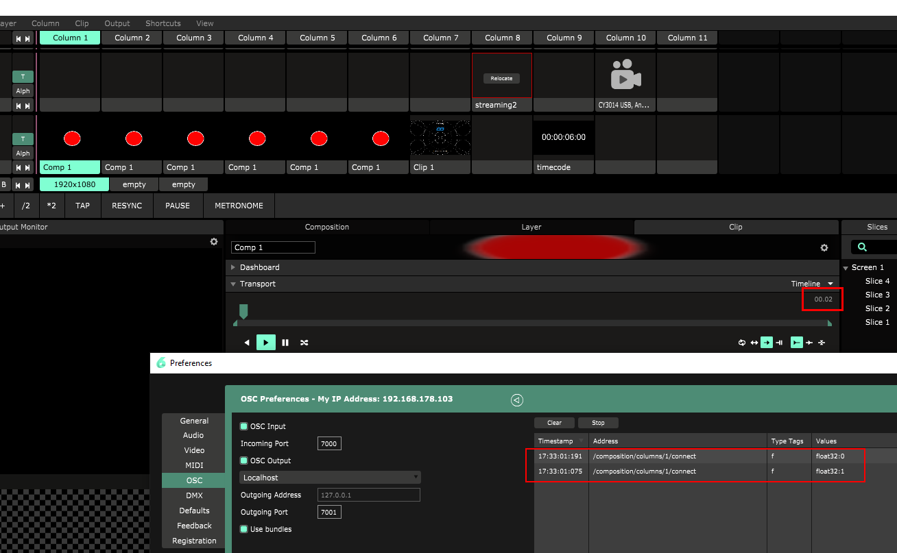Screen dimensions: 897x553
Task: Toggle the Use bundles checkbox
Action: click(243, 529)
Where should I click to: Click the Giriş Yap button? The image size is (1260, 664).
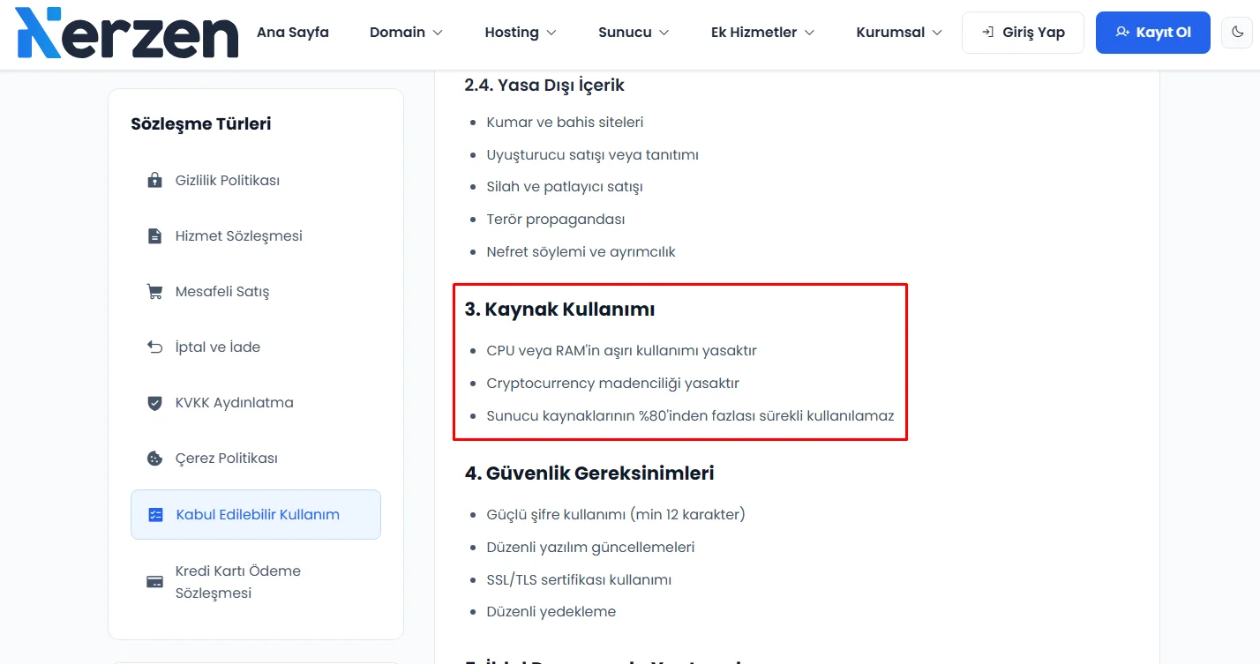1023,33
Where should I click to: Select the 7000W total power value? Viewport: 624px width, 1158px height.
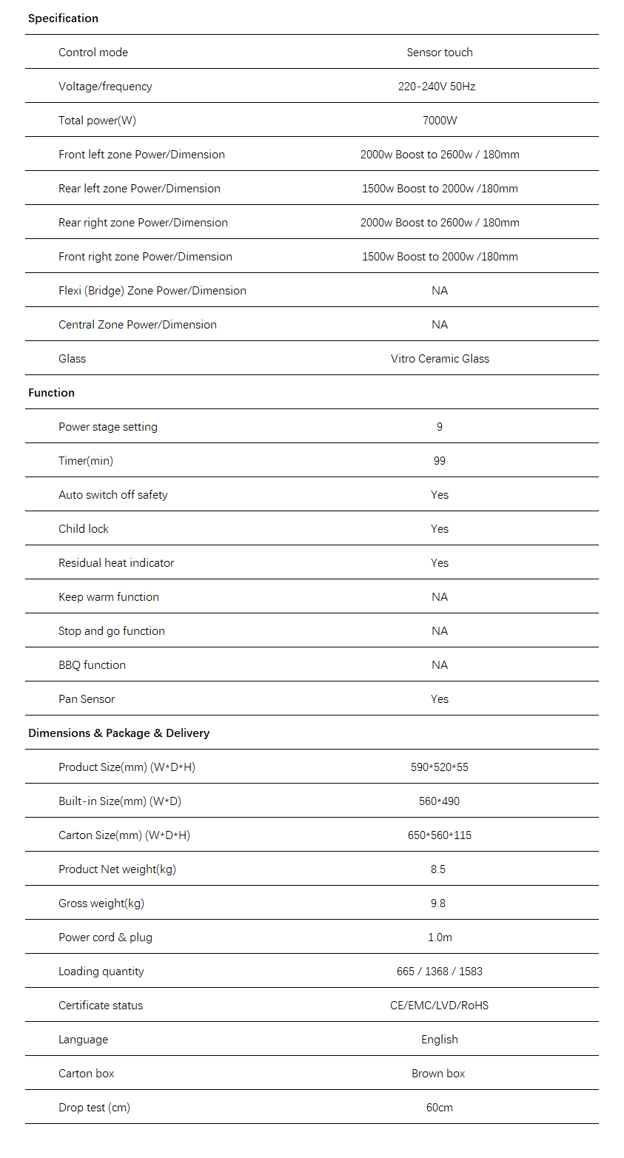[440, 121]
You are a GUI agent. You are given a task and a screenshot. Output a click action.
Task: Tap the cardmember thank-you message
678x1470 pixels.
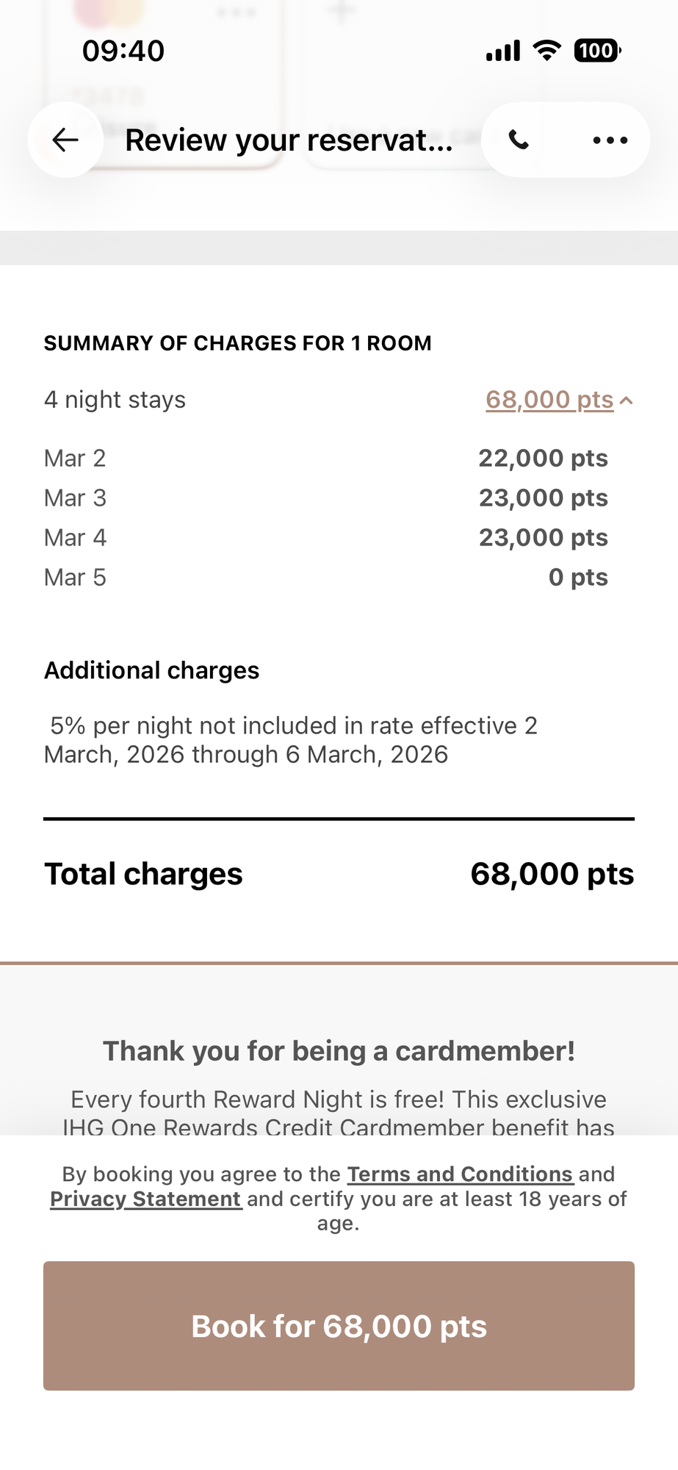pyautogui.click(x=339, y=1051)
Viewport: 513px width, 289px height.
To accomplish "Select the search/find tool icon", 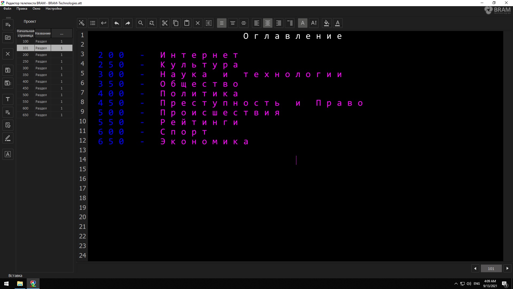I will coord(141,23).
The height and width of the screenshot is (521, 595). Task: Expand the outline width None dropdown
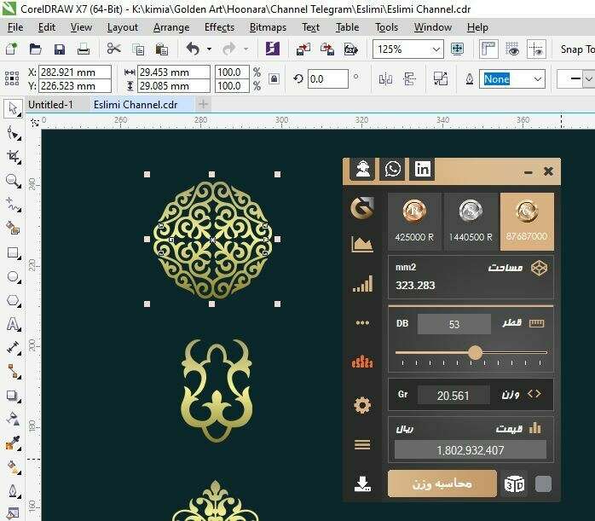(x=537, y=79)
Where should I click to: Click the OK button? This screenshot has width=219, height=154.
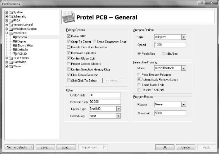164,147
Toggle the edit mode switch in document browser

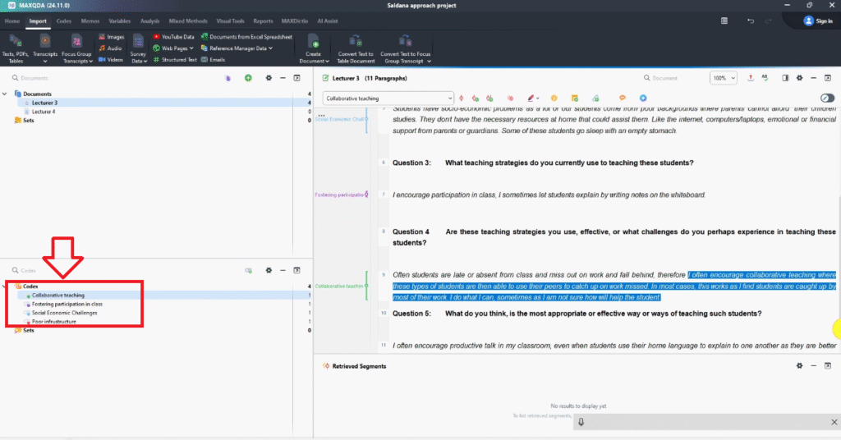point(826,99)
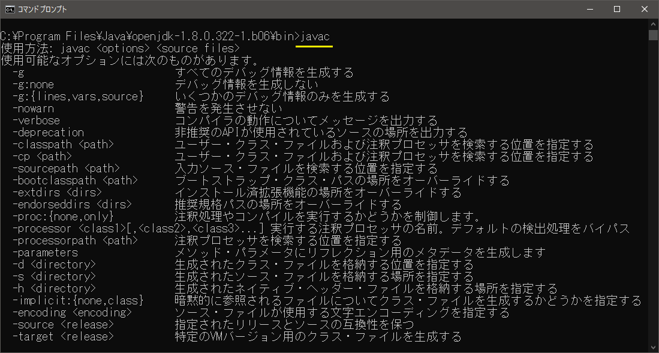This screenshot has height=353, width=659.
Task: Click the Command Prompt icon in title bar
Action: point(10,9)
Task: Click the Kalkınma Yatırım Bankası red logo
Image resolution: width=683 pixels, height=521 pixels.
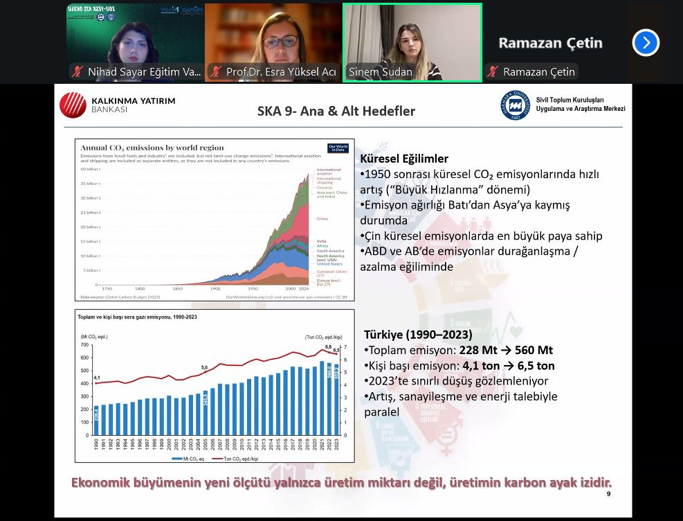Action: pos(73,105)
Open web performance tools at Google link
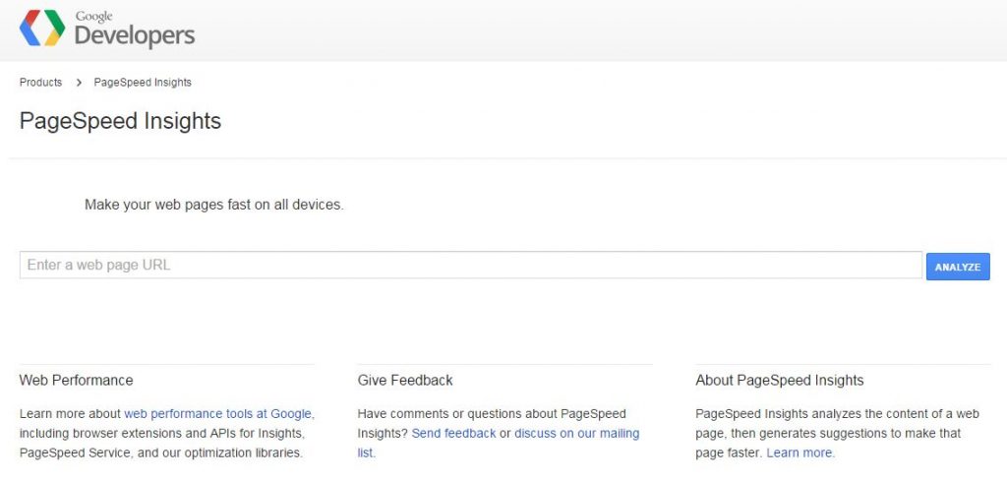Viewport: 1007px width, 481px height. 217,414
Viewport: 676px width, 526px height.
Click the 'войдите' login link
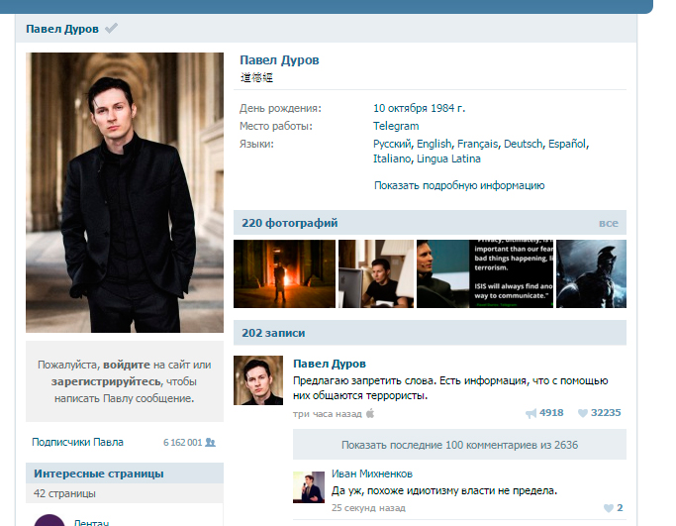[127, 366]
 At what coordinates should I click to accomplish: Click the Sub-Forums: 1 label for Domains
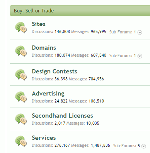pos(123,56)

|---|

#### What you will do:
Begin at the line of the listing that has "Where should I click to: Click the OK" and stop after the one with "Viewport: 1007px width, 481px height. 217,414". Copy those lines with "web performance tools" renamed to "web developer tools", change nothing else, and leave the pictures out.

#### Response:
Where should I click to: Click the OK button? This screenshot has width=219, height=154.
164,147
Toggle the edit mode switch in document browser

point(826,99)
This screenshot has height=353, width=659.
Task: Click the Command Prompt icon in title bar
Action: point(10,9)
Task: Click the Kalkınma Yatırım Bankası red logo
Image resolution: width=683 pixels, height=521 pixels.
Action: pos(73,105)
Open web developer tools at Google link
Viewport: 1007px width, 481px height. 217,414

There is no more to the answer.